__PROBLEM TO SOLVE__. As the answer, give a copy of each line below that includes the word "agent".
═════ GIVEN RECORDS ═════
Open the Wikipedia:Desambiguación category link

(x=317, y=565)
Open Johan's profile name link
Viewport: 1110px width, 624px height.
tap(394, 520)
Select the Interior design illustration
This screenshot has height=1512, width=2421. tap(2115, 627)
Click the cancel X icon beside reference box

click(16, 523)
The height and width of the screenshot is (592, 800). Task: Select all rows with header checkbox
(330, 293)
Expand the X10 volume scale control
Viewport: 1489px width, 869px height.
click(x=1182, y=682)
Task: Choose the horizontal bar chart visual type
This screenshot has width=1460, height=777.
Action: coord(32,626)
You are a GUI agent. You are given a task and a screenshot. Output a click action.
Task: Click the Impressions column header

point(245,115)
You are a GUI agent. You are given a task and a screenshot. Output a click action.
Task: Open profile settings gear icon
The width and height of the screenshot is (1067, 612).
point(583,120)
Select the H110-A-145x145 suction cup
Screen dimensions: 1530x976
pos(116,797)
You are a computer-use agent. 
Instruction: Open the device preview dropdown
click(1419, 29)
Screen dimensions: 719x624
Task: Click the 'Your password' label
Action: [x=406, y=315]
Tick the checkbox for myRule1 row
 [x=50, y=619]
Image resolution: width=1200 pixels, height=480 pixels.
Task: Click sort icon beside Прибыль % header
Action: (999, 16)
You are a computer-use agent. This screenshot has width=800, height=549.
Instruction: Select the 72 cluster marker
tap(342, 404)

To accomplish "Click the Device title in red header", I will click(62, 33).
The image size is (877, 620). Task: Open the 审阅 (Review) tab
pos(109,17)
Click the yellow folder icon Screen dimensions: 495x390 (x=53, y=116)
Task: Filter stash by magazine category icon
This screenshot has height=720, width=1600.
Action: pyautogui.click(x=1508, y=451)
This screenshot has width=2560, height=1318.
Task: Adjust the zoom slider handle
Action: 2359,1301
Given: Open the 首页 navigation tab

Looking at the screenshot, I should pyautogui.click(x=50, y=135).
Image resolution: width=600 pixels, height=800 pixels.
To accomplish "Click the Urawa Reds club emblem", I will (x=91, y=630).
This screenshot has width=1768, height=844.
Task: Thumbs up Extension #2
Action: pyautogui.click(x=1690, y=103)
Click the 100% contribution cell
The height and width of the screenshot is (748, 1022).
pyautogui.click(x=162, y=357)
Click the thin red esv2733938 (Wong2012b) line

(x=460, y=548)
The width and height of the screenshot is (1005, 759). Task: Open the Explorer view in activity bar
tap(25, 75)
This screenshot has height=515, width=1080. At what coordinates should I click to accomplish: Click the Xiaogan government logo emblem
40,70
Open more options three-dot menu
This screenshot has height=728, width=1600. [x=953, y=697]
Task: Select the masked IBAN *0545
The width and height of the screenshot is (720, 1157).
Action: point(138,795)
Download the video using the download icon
═════
__SOLUTION FOR THIS PROBLEM__.
You are a GUI agent. You are given a task and a screenshot. Output a click action.
You are a GUI agent. You are given a task and a screenshot. Output a click action.
You are a computer-use agent. 
You are a computer-use agent. This screenshot has width=800, height=549.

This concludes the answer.